Park and Sean....Possible memory bug in Ruby? I'm stumped!

Thanks a lot, Park and Sean.

Two questions:

  • Sean, what do you mean by CG when you write in your message “This is exactly the type of error that CG causes”?

  • Is there a set limit on the number of files that can be open? If so, how many?

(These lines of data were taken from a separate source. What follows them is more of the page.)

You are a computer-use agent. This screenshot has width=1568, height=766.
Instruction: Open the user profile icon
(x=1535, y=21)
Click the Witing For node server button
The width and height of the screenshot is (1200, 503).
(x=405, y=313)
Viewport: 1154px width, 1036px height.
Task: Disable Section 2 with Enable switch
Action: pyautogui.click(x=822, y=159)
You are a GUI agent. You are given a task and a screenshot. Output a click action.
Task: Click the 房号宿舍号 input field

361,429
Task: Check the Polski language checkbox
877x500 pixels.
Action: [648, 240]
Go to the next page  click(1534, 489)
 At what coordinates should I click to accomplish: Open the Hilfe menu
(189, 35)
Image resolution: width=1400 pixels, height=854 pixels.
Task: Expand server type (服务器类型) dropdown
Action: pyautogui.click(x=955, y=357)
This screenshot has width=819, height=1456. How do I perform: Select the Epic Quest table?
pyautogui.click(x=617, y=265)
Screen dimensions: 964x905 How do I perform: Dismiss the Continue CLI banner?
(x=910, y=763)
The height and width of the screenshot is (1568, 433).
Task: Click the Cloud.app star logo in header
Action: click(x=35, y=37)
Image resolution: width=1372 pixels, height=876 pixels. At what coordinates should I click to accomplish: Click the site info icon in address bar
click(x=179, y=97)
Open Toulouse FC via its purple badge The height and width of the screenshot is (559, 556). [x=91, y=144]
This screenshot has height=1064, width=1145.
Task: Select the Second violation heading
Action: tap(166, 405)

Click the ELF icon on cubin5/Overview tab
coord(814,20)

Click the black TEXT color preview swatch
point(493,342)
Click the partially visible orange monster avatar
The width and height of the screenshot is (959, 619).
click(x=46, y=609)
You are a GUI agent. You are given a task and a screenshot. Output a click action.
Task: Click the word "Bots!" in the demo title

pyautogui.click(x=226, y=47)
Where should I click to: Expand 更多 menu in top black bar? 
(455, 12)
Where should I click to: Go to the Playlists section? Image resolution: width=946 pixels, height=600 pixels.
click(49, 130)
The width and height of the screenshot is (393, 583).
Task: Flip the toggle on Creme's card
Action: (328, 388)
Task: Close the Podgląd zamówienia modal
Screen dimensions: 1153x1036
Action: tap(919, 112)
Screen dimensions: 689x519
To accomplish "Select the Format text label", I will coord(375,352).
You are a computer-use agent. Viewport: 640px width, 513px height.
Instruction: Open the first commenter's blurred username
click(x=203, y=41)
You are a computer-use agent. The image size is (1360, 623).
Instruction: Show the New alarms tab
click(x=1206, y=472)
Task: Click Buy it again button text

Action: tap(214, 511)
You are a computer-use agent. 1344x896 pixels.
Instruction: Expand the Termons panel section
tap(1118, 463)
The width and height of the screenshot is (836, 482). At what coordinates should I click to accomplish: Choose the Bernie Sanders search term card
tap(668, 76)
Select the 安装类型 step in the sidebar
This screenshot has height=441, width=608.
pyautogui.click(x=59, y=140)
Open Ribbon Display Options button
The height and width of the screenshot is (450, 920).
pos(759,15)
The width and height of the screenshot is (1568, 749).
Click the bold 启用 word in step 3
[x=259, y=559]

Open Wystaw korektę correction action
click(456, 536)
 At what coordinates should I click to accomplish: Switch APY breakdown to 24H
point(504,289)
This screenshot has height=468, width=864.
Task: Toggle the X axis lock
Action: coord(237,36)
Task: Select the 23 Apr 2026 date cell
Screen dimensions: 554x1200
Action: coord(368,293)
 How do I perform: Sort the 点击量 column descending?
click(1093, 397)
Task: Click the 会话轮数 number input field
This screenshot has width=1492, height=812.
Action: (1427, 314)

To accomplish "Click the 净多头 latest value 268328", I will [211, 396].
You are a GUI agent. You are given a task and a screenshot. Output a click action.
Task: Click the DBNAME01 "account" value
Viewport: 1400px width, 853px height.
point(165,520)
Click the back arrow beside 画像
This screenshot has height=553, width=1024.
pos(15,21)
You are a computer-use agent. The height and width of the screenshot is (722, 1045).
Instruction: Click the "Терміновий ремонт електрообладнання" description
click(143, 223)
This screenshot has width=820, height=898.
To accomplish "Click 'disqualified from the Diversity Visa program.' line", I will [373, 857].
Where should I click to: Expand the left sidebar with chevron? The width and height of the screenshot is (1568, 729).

  • Park, you write that one option is this:

     inserta = File.new("./input/intro_subtemplate.txt").read
    
     should be
    
     f = File.new("./input/intro_subtemplate.txt")
     inserta = f.read
     f.close
    

    but, these statements seem logically (to this newbie) to be logically equivalent. Does the one-line method I used create a phantom file that can’t be closed?

Thanks again!

-Kurt

···

-----Original Message-----
From: Park Heesob [mailto:phasis@kornet.net]
Sent: Sunday, June 09, 2002 1:38 AM
To: ruby-talk@ruby-lang.org
Subject: Re: Possible memory bug in Ruby? I’m stumped!

Hi,

“Kurt Euler” keuler@portal.com wrote in message
news:C47CCC6238EFD4119C5200508B95A100074AF63B@cup1ex1.portal.com

All-

The code as written after the dashed line way below (with file name t7.rb)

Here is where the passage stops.